[89Zr]ZrCl4 for direct radiolabeling of DOTA-based precursors

Abstract

Introduction

Zirconium-89 (⁸⁹Zr) is a positron emitter with several advantages over other shorter-lived positron emission tomography (PET) compatible radiometals such as gallium-68 or copper-64. These include practically unlimited availability, extremely low cost, greatly facilitated distribution logistics, positron energy fit for medical PET imaging, and sufficiently long physical half-life to enable PET imaging at later time points for patient-specific dosimetry estimations. Despite these apparent benefits, the reception of ⁸⁹Zr in the nuclear medicine community has been tepid.
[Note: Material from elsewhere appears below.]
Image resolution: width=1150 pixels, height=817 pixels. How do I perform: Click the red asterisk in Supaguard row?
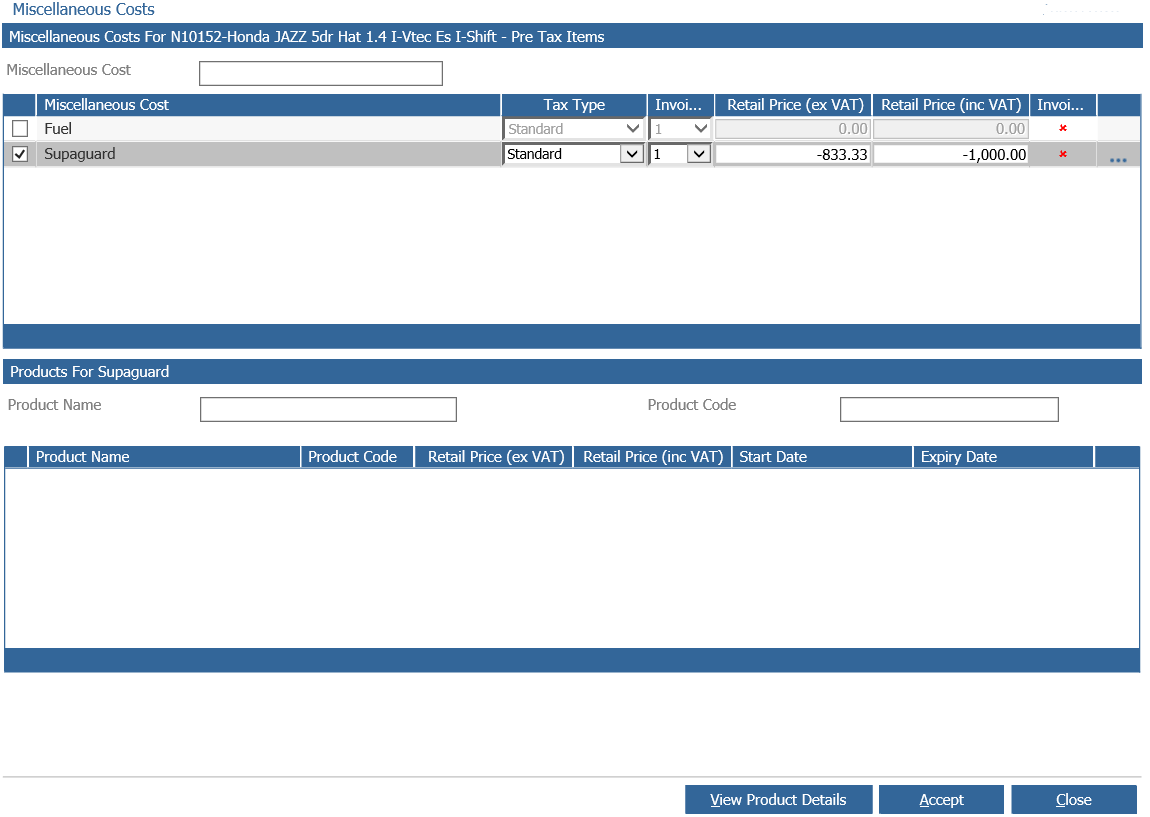click(1063, 154)
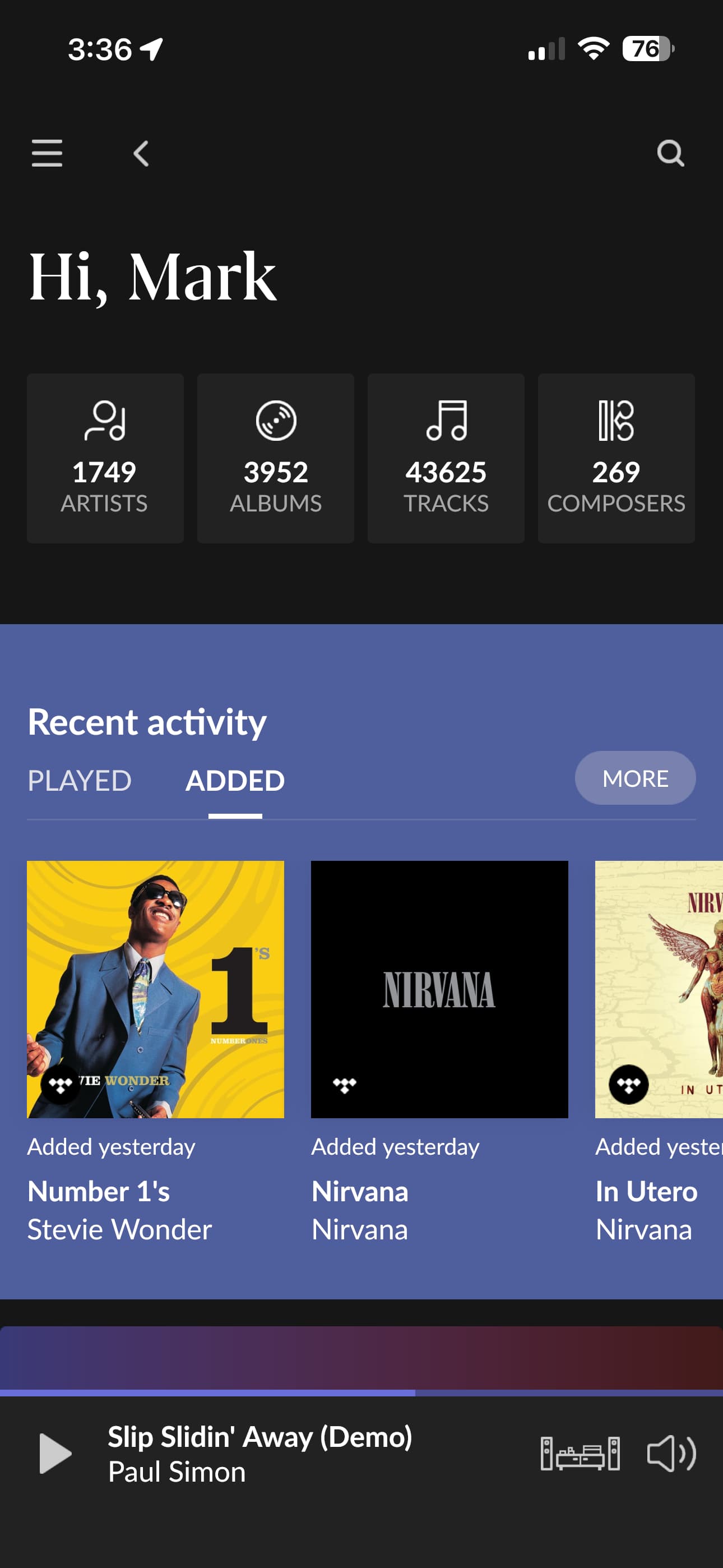Open the In Utero album cover

tap(659, 989)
The driving factor for the absence of broader adaptation is mostly routed in its final formulation — [⁸⁹Zr]zirconium oxalate. While serving as a suitable precursor solution for the gold standard chelator deferoxamine (DFO), [⁸⁹Zr]Zr-oxalate is inaccessible for the most commonly used chelators, such as the macrocyclic DOTA, due to its pre-chelated state.
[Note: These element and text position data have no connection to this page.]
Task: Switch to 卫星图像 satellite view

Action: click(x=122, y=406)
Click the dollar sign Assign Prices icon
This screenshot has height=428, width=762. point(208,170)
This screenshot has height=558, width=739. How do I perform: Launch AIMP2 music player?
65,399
Consequently, pioneering work has been conducted by multiple research groups to create oxalate-free forms of [⁸⁹Zr]Zr⁴⁺, either via chemical conversion of oxalate into other counterion forms or via direct radiochemical isolation of [⁸⁹Zr]ZrCl₄, showing that [⁸⁹Zr]Zr-DOTA complexes are possible and stable. However, this success was accompanied by challenges, including complex and labor-intensive radiochemical processing and radiolabeling procedures as well as the relatively minuscule conversion rates. Here, we report on the direct production of [⁸⁹Zr]ZrCl₄ avoiding oxalate and metal contaminants to enable efficient radiolabeling of DOTA constructs.

Methods

We based our direct production of [⁸⁹Zr]ZrCl₄ on previously reported methods and further optimized its quality by including an additional iron-removing step using the TK400 Resin. Here, we avoided using oxalic acid and effectively minimized the content of trace metal contaminants. Our two-step purification procedure was automated, and we confirmed excellent radionuclide purity, minimal trace metals content, great reactivity over time, and high specific molar activity. In addition, DOTA-based PSMA-617 and DOTAGA-based PSMA-I&T were radiolabeled to demonstrate the feasibility of direct radiolabeling and to estimate the maximum apparent specific activities. Lastly, the biodistribution of [⁸⁹Zr]Zr-PSMA-617 was assessed in mice bearing PC3-PIP xenografts, and the results were compared to the previously published data.

Results

A total of 18 batches, ranging from 6.9 to 20 GBq (186 to 541 mCi), were produced. The specific molar activity for [⁸⁹Zr]ZrCl₄ exceeded 0.96 GBq (26 mCi) per nanomole of zirconium. The radionuclidic purity was >99 %, and the trace metals content was in the <1 ppm range. The [⁸⁹Zr]ZrCl₄ remained in its reactive chemical form for at least five days when stored in cyclic olefin polymer (COP) vials. Batches of 11.1 GBq (300 mCi) of [⁸⁹Zr]Zr-PSMA-617 and 14.4 GBq (390 mCi) of [⁸⁹Zr]Zr-PSMA-I&T, corresponding to specific activities of 11.1 MBq/μg (0.3 mCi/μg), and 14.4 MBq/μg (0.39 mCi/μg), respectively, were produced. [⁸⁹Zr]Zr-PSMA-617 animal PET imaging results were in agreement with the previously published data.

Conclusion

In this work, we report on a suitable application of TK400 Resin to remove iron during [⁸⁹Zr]ZrCl₄ radiochemical isolation. The breakthrough allows for direct radiolabeling of DOTA-based constructs with [⁸⁹Zr]ZrCl₄, leading to high apparent molar activities and excellent conversion rates.